* USING THE INFORMATION:
(1) Translate this sentence from the forum discussion about the end of the gold standard into Spanish: "It was a time of rapid change."
(2) Continue the forum discussion about the end of the gold standard, starting after its final quoted line.

I’ll bite. The data/graphs look suspicious and convincing enough, so WTF did happen?

I was hoping for an answer but alas there was none. Anyone have plausible theories? Is this an unexplained mystery or just an artifact of S curve growth?

A lot happened around that time: Technology and automation really started taking off, sending productivity way up. Global shipping costs plummeted, giving way to a new era of international trade. The first personal computers started entering the market. Trade relations with China opened up around that time. Households started moving from single-earner to dual-income.

It was a time of rapid change. That particular website is usually used to suggest that the only thing that changed was the gold standard, but it's been debunked and refuted all across the internet.

Stills begs the question... why would we see inflation when all of those trends are deflationary? Can't possibly be because the fed is printing money out of thin air..
> I’ll bite. The data/graphs look suspicious and convincing enough, so WTF did happen?

Energy volatility and energy austerity https://pbs.twimg.com/media/FPjE8zVX0AQCFuD?format=jpg&name=...

I always thought the site might imply getting off the gold standard.
I think the gold standard ended because of globalization. After all gold wasn't widely distributed enough to allow a global economy to develop so the USD had to decouple from gold.
Of course it implies it, but that's been debunked
> ... top marginal rates in the 1950s and 1960s were extraordinarily high by present-day standards

> ... observers from the 1950s to today repeatedly noted that, at one time, social rules curbed CEO greed.

* EXERCISE DATA:
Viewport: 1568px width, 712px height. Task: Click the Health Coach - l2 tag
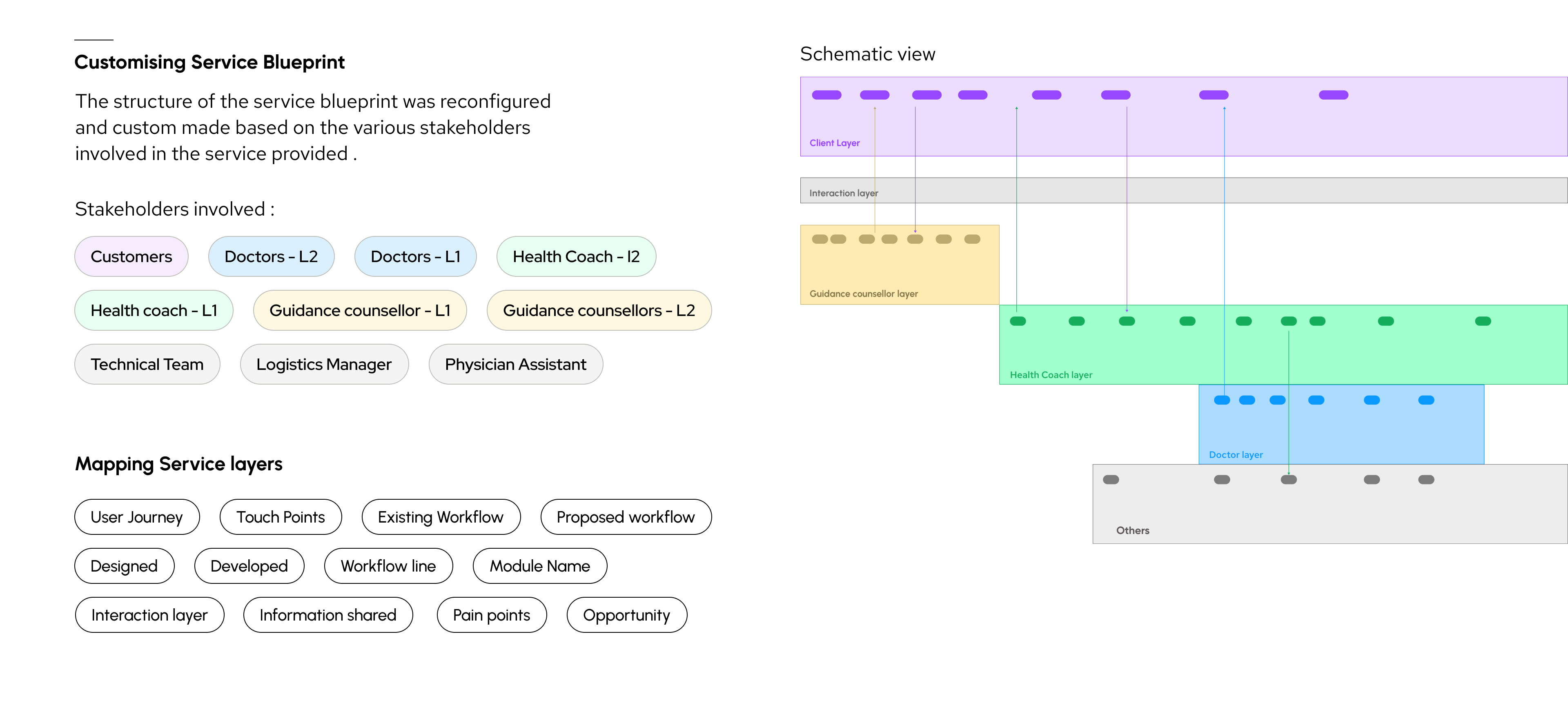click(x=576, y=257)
==
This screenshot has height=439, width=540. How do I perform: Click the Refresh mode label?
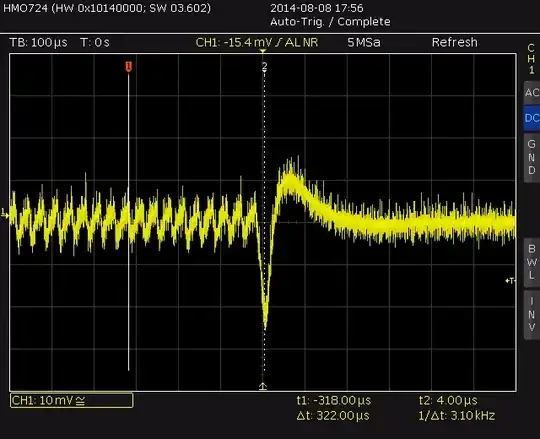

* PER-TASK ANSWERS:
(1) Fue una época de cambios rápidos.

(2)
https://corpgov.law.harvard.edu/2016/08/18/executive-compens...

Other sources -- sorry no links -- ascribe the genesis of such "social rules" to a US WW II norm of austerity among elites, who might otherwise have found ways to seize a greater share of the economy's wealth for their own dissipative pleasures.

Or the threat of Communism, which was still at least officially trying to inspire revolution around the world. If you have someone trying to inspire your workers to revolt, you'd better be giving them a better deal than the other guy is offering.
The website is a crypto ad making a big deal about the gold standard
Nixon shock/move to fiat standard instead of gold convertibility.
I think its more what happened in 1980 with Reagonomics and the Volker Fed followed by Clintonomics and the shift towards "third way" neoliberalism. We've actually had 40 years of what I'd call Republican free-market economic policies and decimation of unions and the power of the average worker to get a higher nominal wage. Most of the trends start closer to 1980.